═════ Data for this exercise

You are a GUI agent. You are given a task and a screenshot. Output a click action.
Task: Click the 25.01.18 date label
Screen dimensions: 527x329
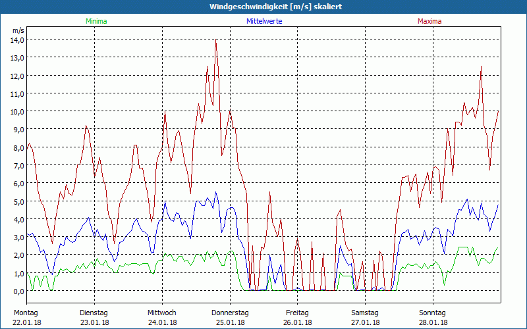pyautogui.click(x=229, y=322)
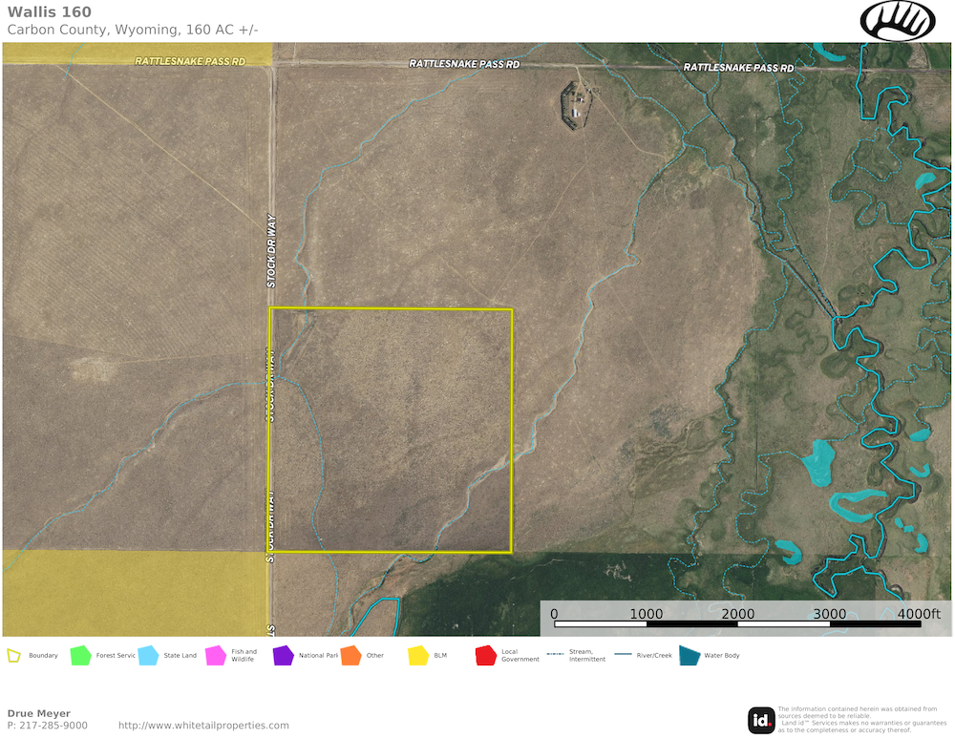Viewport: 955px width, 738px height.
Task: Click the phone number 217-285-9000
Action: click(x=53, y=726)
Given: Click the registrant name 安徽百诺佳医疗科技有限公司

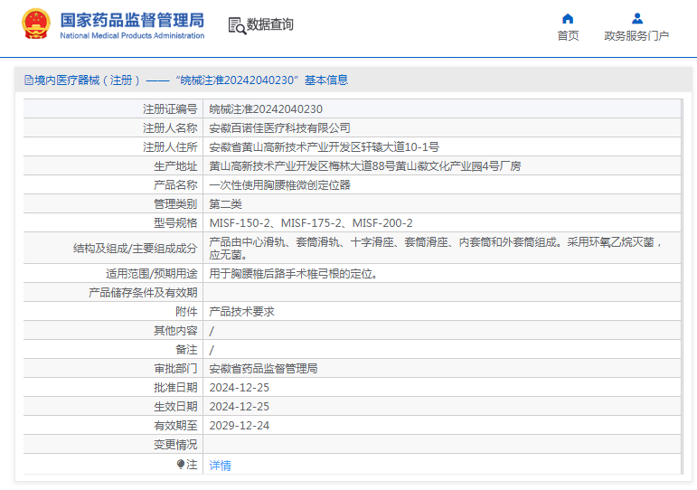Looking at the screenshot, I should point(279,128).
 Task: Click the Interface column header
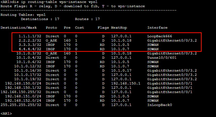click(x=158, y=28)

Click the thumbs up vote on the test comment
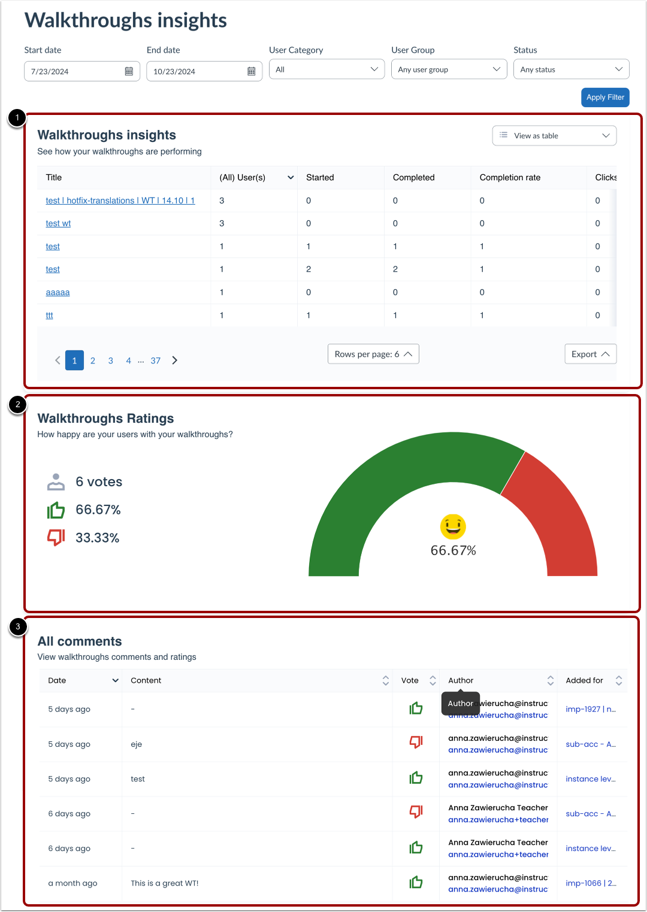(x=416, y=777)
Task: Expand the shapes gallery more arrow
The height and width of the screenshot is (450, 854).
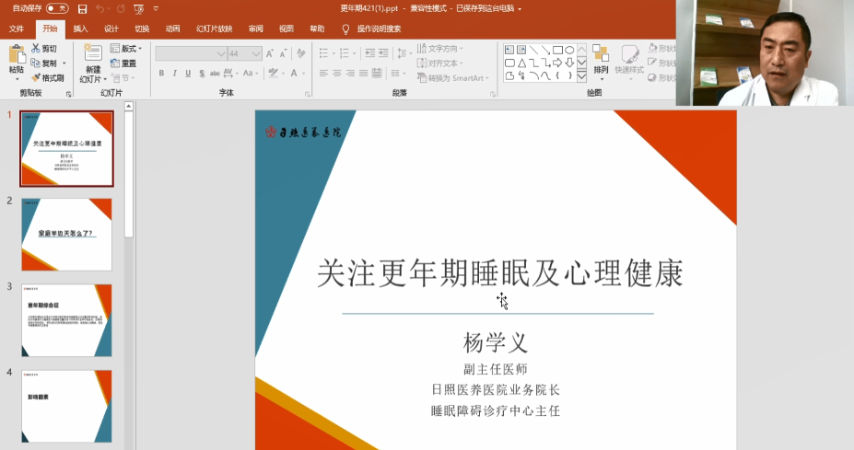Action: tap(581, 75)
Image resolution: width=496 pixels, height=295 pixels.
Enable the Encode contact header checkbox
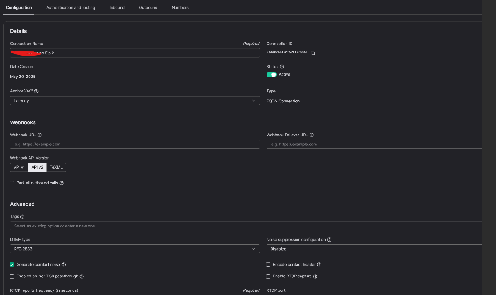pos(268,265)
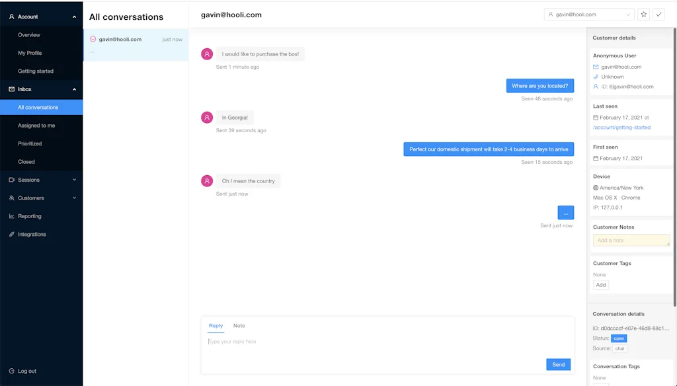This screenshot has width=677, height=386.
Task: Click the Customer Notes input field
Action: 631,241
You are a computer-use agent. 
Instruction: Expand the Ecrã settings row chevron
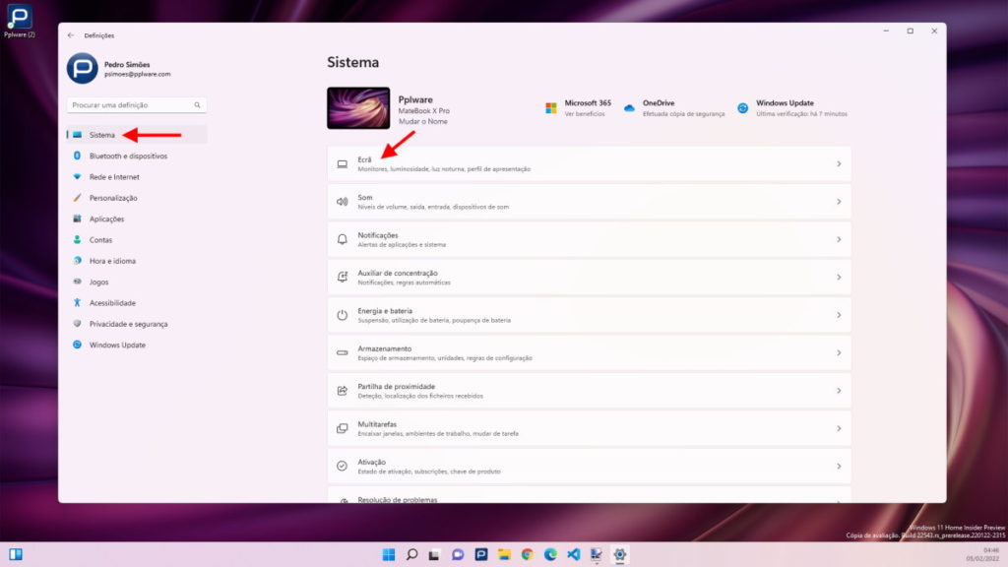838,162
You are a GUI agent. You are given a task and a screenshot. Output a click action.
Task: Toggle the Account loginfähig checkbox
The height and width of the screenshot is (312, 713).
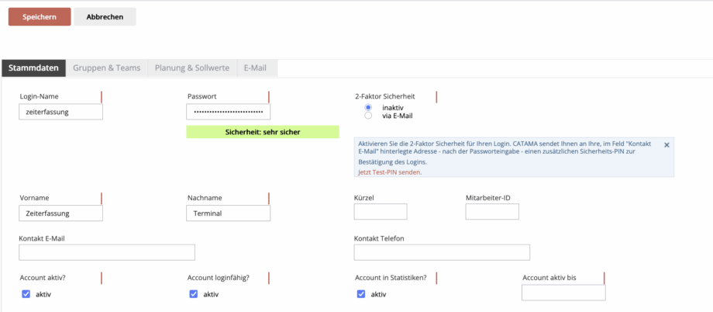click(193, 294)
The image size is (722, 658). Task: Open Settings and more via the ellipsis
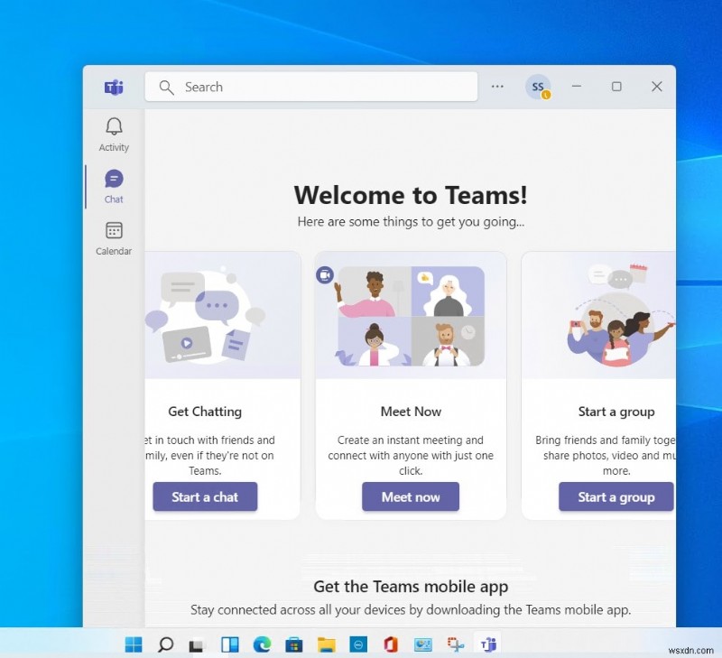click(x=496, y=87)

══════════

Each entry is to be transcribed verbatim, and any picture in it is to be skipped.

• [Exercise response]
You are a GUI agent. You are given a task and a screenshot. Output a click action.
Task: Click the 25.01.18 date label
Screen dimensions: 527x329
pyautogui.click(x=229, y=322)
Viewport: 955px width, 738px height.
Task: Click the phone number 217-285-9000
Action: click(x=53, y=726)
Given: Click the registrant name 安徽百诺佳医疗科技有限公司

Looking at the screenshot, I should point(279,128).
 Task: Click the Interface column header
click(x=158, y=28)

Click the thumbs up vote on the test comment
(x=416, y=777)
Task: Expand the shapes gallery more arrow
The height and width of the screenshot is (450, 854).
Action: tap(581, 75)
Image resolution: width=496 pixels, height=295 pixels.
Enable the Encode contact header checkbox
pos(268,265)
This screenshot has width=677, height=386.
Task: Click the Customer Notes input field
Action: 631,241
You are a computer-use agent. 
Instruction: Expand the Ecrã settings row chevron
838,162
You are a GUI agent. You are given a task and a screenshot. Output a click action.
Task: Toggle the Account loginfähig checkbox
The height and width of the screenshot is (312, 713).
click(193, 294)
The image size is (722, 658). Task: Open Settings and more via the ellipsis
click(x=496, y=87)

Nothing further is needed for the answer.